Must an engagement ring be a diamond ring – or can any ring be an engagement ring? Below, we give you all the answers to these questions.
1. Is it ok to choose a ring that’s not a diamond?
There’s no rule that says you must buy a diamond ring for an engagement.
2. What type of engagement rings are there?
Almost any ring can be an engagement ring.
There is no rule that dictates an engagement ring must have a particular stone or design, or be a certain size.
3. Reasons why some choose a non-traditional ring (that’s not a diamond)
There are many reasons why you might want an alternative style of engagement ring:
- You prefer a coloured gemstone
- Most people have a diamond ring, so you want something unique
- Diamonds are expensive, and you want a more affordable alternative
- A diamond ring does not reflect your culture or religion
- Some people prefer a plain band
- Some people do not want a ring at all
4. My partner wants a traditional diamond ring, but I don’t agree. What should I do?
Some people simply do not like the idea of a diamond ring.
This can be a problem for you, if your partner expects one from you. What should you do then?
If you’re the ring giver, try to at least consider your partner’s wishes and reach a compromise. Why? Because…
- Tradition is powerful. Your partner’s father probably bought a diamond ring for their mother. They want you to measure up.
- Spirit of generousity. A gift or a symbolic item you buy for a loved one is about them, not you.
Rest assured there are plenty of options. Have an honest conversation and find some middle ground. Then take a look at alternative ideas below!
5. What coloured gemstones are suitable as diamond alternatives?
The main thing to consider with an engagement ring is durability. It has to last a lifetime of wear and tear, so the harder the gem, the better.
Jewellers measure gem hardness from 1 to 10 on the Mohs Scale of mineral hardness. Diamonds are the hardest at 10, which is why they’re so popular.
- Sapphires and rubies are 9 – well suited to long-term daily wear
- Tanzanite and topaz are 8 – within the limits for engagement rings
- Emerald and aquamarine are 7 – you’ll have to be very careful not to knock or scratch them
6. I’ve been told the gem I want won’t stand wear and tear. What should I do?
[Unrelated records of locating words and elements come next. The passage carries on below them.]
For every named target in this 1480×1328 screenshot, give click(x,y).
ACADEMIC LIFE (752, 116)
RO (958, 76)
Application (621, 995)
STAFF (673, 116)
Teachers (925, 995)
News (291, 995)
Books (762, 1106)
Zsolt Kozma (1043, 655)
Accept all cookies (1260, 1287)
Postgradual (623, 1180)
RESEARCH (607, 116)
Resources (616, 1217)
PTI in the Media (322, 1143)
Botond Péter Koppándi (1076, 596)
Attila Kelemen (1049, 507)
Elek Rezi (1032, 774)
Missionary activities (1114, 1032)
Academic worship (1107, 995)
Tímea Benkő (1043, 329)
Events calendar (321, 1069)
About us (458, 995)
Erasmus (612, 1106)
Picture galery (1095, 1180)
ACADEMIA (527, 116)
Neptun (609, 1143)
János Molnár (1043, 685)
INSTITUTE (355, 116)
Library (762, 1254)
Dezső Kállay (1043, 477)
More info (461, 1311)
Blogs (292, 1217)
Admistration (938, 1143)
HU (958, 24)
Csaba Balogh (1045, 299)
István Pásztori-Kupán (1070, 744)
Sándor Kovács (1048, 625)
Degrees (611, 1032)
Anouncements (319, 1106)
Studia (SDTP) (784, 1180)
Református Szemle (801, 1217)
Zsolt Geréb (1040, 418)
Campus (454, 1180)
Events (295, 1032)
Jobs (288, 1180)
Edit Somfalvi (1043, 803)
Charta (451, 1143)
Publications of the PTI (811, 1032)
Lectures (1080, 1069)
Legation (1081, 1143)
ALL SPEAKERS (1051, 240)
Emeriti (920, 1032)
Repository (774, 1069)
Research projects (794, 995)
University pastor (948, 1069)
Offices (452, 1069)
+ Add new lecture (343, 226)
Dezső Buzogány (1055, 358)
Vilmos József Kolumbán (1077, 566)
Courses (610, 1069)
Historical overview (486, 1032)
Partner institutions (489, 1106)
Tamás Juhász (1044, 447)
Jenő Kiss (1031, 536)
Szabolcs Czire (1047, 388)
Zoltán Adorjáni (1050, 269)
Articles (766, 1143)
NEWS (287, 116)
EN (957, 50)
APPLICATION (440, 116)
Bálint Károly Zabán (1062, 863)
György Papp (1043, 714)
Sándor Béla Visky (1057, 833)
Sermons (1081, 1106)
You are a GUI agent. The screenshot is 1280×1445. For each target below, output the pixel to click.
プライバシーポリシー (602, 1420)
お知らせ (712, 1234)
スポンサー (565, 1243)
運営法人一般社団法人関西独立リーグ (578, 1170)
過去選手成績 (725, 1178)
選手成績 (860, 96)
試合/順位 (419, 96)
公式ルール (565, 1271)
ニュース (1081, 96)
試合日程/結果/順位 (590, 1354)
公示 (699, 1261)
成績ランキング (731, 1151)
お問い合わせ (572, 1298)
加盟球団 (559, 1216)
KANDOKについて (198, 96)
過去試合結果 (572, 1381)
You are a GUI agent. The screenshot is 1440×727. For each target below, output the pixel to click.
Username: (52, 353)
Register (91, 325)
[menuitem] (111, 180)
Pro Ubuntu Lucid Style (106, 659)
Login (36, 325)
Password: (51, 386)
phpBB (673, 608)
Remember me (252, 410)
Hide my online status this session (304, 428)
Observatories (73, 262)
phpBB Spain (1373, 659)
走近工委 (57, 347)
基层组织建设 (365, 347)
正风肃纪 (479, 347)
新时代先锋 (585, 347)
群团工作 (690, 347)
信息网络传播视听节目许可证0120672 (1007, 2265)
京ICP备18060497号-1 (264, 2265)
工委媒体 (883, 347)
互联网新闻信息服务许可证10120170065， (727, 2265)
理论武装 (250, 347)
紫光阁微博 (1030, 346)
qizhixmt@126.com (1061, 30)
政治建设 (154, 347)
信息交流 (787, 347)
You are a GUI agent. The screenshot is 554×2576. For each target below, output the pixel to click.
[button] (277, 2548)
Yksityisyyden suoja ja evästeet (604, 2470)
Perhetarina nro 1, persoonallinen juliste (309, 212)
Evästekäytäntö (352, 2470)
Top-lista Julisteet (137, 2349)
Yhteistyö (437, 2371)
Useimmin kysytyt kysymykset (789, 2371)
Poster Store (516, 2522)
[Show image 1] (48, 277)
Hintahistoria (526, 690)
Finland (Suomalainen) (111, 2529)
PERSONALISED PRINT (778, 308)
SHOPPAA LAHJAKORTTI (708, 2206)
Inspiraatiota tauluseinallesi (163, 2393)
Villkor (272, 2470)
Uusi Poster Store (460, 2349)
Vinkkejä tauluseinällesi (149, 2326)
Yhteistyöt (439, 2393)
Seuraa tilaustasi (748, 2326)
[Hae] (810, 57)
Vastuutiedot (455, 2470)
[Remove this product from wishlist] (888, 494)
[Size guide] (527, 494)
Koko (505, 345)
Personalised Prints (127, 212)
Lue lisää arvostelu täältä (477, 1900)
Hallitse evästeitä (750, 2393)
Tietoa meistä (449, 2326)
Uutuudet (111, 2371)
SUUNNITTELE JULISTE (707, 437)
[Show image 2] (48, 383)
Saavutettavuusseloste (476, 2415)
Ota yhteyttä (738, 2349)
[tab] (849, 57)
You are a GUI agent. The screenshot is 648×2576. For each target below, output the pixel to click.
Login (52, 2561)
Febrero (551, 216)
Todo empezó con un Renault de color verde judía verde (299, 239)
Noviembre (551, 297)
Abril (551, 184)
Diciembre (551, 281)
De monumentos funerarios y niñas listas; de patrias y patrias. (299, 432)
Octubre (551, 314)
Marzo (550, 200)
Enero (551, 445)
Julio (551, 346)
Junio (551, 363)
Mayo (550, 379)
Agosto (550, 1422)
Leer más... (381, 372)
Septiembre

Some gems are considered ‘soft’, i.e. below 7-8 on Mohs Scale. For example, pearl, garnet, opal and turquoise. They’re not ideal for engagement rings.
Why? Because ou’ll need to be very careful not to scratch or knock your ring, or expose it to sudden heat or soak it in water.
Consult your jeweller about gemstone care, if you decide on a ‘soft’ gem. Also, choose a sturdy gold or platinum setting that protects the gem.
7. What about quirky or unique designs?
You may want a unique ring. That’s great! There are no rules.
Just make sure your partner is on board. They’ll be wearing the ring so they need to love it as much as you do.
Overly quirky rings can have the downside of getting ‘old’ quickly. There’s a lot to be said for simple, timeless designs; you won’t get fed up looking at your ring, and classic jewellery is easy to match with all kinds of outfits.
8. I cannot afford a diamond… but my partner wants one anyway
If your partner wants a diamond, but the cost is a worry, you need to discuss it openly. Always remember, you have options. For instance, you can buy an affordable ring now and upgrade it later. Or choose 9K gold, which is more affordable than a setting of 18K gold or platinum.
5 Non-diamond engagement ring alternatives:
1. Sapphire rings
Sapphire is the hardest coloured gem at Mohs Scale 9. It’s beautiful and comes in many colours including blue, pink, green and many more. Sapphire is popular among celebrities; the Royal sapphire engagement ring passed from Princess Diana to Kate Middleton is the most famous.